§ **Task goal**: Collect all lines containing the word "navigation" from the data.

(Collected data entries)
----------

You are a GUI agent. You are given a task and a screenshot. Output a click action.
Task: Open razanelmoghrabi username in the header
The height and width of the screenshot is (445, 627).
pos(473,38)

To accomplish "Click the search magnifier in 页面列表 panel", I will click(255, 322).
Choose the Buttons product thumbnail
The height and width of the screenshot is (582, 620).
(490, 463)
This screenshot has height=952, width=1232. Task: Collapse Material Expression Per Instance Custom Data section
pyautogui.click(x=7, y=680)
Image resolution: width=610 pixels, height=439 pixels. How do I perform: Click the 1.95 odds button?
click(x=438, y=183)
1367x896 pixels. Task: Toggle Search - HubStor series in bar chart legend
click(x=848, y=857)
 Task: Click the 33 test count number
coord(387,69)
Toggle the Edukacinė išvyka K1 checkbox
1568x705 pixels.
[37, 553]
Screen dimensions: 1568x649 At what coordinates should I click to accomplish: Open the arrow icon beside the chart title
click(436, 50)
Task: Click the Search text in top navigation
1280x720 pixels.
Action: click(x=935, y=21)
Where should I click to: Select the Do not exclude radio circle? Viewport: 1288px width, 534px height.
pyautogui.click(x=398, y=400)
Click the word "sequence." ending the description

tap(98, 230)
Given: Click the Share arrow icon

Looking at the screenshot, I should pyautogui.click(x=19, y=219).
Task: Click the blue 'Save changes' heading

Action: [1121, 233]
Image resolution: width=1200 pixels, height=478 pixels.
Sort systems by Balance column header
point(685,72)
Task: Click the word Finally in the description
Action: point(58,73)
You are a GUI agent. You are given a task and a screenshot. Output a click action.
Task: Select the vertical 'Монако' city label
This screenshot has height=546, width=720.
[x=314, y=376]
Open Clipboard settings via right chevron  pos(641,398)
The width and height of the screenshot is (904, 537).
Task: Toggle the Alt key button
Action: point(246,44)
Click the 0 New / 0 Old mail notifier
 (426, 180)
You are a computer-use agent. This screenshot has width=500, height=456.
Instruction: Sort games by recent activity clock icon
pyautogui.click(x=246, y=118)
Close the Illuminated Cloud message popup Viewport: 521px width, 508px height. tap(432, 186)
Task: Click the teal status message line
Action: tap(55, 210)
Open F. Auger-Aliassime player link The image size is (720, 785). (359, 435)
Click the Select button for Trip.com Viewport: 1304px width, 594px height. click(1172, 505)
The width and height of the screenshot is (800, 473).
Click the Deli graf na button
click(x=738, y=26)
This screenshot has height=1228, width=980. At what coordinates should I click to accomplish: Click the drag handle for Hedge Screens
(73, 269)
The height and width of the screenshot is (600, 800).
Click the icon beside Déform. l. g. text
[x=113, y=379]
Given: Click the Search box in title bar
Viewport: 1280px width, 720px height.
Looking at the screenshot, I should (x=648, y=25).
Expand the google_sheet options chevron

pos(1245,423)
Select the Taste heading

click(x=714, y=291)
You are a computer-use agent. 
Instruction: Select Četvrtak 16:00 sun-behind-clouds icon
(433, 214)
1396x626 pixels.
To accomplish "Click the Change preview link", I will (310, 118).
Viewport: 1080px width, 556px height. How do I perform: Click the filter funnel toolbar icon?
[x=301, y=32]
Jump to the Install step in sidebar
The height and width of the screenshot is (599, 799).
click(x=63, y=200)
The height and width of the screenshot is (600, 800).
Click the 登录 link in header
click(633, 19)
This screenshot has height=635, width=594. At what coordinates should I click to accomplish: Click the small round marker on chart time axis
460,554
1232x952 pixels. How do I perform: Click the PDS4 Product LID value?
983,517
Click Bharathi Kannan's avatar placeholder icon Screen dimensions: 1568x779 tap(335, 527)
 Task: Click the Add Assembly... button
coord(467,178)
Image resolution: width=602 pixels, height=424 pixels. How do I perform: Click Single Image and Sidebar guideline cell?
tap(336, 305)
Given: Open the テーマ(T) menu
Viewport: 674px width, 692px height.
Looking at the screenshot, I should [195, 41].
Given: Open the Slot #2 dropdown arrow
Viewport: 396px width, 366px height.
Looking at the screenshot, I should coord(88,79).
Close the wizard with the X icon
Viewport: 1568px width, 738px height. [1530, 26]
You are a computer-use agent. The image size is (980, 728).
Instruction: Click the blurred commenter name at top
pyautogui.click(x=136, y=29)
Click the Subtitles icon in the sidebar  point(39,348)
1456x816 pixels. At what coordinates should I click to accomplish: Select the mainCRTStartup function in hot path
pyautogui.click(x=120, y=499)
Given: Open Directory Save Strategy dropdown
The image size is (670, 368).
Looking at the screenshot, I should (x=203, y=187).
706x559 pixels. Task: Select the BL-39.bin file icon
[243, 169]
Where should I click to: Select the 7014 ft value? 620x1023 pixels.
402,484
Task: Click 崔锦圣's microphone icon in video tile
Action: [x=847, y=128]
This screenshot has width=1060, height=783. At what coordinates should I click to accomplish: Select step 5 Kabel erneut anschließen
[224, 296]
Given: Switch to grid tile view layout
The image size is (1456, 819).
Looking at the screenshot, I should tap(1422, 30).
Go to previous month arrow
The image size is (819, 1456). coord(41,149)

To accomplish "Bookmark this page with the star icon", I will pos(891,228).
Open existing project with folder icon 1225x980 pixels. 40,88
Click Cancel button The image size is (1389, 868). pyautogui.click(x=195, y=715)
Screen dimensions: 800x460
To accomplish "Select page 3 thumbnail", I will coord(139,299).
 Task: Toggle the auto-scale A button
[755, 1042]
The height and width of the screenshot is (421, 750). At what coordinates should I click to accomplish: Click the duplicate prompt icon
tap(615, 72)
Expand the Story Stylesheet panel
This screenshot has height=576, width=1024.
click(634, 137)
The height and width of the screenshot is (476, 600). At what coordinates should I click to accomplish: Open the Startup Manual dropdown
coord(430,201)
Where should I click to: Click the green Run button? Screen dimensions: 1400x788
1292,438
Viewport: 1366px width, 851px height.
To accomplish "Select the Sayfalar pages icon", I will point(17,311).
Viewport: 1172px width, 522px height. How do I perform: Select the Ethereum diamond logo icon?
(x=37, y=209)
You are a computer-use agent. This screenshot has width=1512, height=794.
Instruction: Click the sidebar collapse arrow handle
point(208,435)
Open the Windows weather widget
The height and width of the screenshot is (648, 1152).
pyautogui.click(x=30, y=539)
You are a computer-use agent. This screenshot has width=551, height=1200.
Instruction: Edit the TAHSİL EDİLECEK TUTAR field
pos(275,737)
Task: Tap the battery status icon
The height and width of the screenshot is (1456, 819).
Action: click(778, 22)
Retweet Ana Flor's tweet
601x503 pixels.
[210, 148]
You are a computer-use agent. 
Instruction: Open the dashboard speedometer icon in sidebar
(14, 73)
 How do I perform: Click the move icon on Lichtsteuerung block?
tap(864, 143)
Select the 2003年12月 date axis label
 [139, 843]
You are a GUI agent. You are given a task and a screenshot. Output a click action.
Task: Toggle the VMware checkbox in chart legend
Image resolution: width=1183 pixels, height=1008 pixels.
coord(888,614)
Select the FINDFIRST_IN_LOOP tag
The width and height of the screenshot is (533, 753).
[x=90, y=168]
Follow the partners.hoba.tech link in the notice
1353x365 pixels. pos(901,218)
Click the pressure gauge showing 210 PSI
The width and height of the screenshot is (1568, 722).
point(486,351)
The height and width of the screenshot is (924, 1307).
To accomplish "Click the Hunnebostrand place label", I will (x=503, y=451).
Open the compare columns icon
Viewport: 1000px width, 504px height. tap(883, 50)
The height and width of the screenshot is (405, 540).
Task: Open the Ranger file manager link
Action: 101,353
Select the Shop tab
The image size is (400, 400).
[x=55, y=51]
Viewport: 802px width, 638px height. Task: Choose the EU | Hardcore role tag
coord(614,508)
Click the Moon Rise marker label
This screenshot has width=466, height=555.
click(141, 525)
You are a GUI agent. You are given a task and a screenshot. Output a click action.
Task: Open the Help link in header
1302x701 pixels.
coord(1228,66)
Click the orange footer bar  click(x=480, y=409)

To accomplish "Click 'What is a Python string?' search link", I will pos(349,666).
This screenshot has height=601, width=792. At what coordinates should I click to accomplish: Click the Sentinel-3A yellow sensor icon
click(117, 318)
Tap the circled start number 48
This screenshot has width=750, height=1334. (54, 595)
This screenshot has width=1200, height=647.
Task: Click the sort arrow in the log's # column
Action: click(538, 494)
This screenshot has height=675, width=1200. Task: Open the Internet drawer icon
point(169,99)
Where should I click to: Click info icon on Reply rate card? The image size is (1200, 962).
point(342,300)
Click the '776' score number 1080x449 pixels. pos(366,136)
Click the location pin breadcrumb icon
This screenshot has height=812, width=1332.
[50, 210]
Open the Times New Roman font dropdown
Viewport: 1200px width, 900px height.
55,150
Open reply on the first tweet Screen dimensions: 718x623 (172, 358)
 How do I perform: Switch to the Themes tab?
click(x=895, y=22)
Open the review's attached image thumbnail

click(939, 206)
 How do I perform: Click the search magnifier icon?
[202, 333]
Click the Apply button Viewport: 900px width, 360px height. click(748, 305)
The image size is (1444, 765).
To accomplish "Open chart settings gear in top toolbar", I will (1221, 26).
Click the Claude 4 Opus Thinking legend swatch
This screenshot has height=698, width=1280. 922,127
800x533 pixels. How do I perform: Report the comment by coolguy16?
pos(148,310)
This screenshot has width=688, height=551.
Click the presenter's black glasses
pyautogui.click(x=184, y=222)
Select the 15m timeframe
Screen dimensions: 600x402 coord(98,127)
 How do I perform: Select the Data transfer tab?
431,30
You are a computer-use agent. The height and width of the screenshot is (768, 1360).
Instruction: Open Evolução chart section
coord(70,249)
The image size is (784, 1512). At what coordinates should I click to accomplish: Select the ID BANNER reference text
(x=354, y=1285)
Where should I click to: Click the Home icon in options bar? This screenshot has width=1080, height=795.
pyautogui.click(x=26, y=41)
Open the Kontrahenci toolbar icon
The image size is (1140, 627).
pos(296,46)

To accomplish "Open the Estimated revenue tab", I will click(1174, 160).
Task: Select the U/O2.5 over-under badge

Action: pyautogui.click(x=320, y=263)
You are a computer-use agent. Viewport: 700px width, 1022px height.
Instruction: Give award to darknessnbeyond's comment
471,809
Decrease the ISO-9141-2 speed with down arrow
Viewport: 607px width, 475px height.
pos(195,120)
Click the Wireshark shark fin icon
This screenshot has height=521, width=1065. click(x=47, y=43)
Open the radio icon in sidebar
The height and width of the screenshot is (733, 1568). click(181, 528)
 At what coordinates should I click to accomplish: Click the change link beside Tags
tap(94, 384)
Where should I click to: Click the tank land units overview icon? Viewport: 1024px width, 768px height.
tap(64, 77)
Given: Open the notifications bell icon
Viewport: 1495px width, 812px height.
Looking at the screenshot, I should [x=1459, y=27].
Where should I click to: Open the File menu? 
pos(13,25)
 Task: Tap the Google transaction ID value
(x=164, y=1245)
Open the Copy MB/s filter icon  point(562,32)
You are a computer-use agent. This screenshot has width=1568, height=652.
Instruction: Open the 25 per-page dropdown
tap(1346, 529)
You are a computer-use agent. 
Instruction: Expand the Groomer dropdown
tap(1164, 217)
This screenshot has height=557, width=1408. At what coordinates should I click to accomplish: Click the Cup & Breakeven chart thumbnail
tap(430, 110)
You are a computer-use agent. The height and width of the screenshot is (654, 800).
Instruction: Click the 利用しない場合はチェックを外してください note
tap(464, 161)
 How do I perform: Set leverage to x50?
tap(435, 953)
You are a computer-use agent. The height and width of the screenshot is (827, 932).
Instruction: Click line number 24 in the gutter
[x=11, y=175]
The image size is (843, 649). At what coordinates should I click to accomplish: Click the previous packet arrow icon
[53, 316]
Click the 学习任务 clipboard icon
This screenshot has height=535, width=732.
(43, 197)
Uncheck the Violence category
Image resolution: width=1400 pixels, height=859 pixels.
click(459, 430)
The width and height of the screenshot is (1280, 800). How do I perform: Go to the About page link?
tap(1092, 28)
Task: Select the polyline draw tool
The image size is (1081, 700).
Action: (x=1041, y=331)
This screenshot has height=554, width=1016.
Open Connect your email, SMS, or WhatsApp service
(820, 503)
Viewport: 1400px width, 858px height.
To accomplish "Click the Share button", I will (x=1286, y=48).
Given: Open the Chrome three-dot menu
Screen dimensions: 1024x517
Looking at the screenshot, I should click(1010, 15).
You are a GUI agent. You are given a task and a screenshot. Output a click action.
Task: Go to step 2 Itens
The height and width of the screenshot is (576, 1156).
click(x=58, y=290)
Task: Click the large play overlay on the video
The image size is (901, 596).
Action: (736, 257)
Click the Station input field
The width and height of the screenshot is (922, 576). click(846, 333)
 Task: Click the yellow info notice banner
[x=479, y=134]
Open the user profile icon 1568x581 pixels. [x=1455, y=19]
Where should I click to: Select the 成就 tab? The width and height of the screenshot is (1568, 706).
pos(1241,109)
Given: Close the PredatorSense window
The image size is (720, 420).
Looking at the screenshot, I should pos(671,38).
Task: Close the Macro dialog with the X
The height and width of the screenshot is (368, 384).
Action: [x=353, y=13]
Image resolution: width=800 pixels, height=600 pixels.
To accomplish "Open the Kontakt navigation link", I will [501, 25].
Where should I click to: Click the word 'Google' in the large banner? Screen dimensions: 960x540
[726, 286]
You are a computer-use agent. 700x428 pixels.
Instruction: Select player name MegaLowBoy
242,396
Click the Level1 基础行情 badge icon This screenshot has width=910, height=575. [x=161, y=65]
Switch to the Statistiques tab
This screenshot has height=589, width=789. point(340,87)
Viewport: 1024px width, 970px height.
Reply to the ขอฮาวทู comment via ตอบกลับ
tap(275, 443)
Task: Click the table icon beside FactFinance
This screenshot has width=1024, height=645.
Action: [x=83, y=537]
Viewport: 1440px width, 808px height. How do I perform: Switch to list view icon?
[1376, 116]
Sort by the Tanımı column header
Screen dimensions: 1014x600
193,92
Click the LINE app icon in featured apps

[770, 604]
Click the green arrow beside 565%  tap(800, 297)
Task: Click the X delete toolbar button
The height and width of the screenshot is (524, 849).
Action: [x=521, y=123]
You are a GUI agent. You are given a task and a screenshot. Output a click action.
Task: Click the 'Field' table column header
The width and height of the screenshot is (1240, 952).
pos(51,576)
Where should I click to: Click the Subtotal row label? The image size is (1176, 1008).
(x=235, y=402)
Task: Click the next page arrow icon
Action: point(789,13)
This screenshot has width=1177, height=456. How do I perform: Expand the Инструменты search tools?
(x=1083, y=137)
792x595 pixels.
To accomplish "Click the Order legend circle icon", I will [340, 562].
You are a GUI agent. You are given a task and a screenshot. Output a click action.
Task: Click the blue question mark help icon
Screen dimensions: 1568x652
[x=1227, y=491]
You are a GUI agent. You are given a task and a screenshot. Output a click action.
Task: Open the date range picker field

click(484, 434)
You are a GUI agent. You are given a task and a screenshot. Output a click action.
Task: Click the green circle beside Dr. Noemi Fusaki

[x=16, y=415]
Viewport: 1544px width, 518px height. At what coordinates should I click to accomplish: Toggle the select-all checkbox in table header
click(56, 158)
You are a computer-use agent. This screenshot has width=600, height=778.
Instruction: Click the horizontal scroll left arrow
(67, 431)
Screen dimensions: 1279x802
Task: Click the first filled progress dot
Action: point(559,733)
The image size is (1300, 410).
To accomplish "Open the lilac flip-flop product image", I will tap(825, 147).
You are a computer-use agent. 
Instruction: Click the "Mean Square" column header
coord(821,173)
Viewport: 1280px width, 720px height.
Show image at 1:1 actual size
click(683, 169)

----------

§ **Solved exercise**:
Task: Click the Search text in top navigation
To accomplish "Open the Kontakt navigation link", I will [501, 25].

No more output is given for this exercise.